Collected data entries:
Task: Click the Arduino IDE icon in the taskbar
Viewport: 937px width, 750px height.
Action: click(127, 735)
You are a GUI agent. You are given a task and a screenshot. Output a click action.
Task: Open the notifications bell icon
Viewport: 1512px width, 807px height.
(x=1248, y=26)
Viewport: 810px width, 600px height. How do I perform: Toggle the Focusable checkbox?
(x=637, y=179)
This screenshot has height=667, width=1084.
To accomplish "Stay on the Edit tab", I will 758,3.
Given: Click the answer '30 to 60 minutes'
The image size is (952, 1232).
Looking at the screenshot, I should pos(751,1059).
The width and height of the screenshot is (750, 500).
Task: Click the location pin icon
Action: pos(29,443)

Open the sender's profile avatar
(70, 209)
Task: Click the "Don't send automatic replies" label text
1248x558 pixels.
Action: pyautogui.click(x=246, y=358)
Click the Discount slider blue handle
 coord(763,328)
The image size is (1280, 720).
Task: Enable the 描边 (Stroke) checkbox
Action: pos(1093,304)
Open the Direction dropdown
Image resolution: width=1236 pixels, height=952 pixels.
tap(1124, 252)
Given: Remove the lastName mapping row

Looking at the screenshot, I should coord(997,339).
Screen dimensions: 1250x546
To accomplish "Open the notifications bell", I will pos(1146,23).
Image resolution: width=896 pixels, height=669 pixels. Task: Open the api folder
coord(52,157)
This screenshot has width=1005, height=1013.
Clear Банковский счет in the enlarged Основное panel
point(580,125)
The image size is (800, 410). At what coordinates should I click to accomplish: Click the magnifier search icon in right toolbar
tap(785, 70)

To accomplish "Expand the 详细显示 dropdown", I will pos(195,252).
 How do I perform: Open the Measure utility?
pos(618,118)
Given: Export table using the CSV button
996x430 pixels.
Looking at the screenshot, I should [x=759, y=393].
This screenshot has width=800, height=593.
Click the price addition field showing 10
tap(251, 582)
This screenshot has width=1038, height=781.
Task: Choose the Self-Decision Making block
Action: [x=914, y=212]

(PROBLEM) Would you return all of the data exactly as given?

(SOLUTION TO THIS EXERCISE)
Task: Click the Arduino IDE icon in the taskbar
Viewport: 937px width, 750px height.
Action: click(127, 735)
You are a GUI agent. You are given a task and a screenshot. Output a click action.
Task: Open the notifications bell icon
Viewport: 1512px width, 807px height.
(x=1248, y=26)
Viewport: 810px width, 600px height. How do I perform: Toggle the Focusable checkbox?
(x=637, y=179)
This screenshot has height=667, width=1084.
To accomplish "Stay on the Edit tab", I will 758,3.
Given: Click the answer '30 to 60 minutes'
The image size is (952, 1232).
Looking at the screenshot, I should pos(751,1059).
The width and height of the screenshot is (750, 500).
Task: Click the location pin icon
Action: pos(29,443)

Open the sender's profile avatar
(70, 209)
Task: Click the "Don't send automatic replies" label text
1248x558 pixels.
Action: pyautogui.click(x=246, y=358)
Click the Discount slider blue handle
 coord(763,328)
The image size is (1280, 720).
Task: Enable the 描边 (Stroke) checkbox
Action: pos(1093,304)
Open the Direction dropdown
Image resolution: width=1236 pixels, height=952 pixels.
tap(1124, 252)
Given: Remove the lastName mapping row

Looking at the screenshot, I should coord(997,339).
Screen dimensions: 1250x546
To accomplish "Open the notifications bell", I will pos(1146,23).
Image resolution: width=896 pixels, height=669 pixels. Task: Open the api folder
coord(52,157)
This screenshot has width=1005, height=1013.
Clear Банковский счет in the enlarged Основное panel
point(580,125)
The image size is (800, 410). At what coordinates should I click to accomplish: Click the magnifier search icon in right toolbar
tap(785, 70)

To accomplish "Expand the 详细显示 dropdown", I will pos(195,252).
 How do I perform: Open the Measure utility?
pos(618,118)
Given: Export table using the CSV button
996x430 pixels.
Looking at the screenshot, I should [x=759, y=393].
This screenshot has width=800, height=593.
Click the price addition field showing 10
tap(251, 582)
This screenshot has width=1038, height=781.
Task: Choose the Self-Decision Making block
Action: [x=914, y=212]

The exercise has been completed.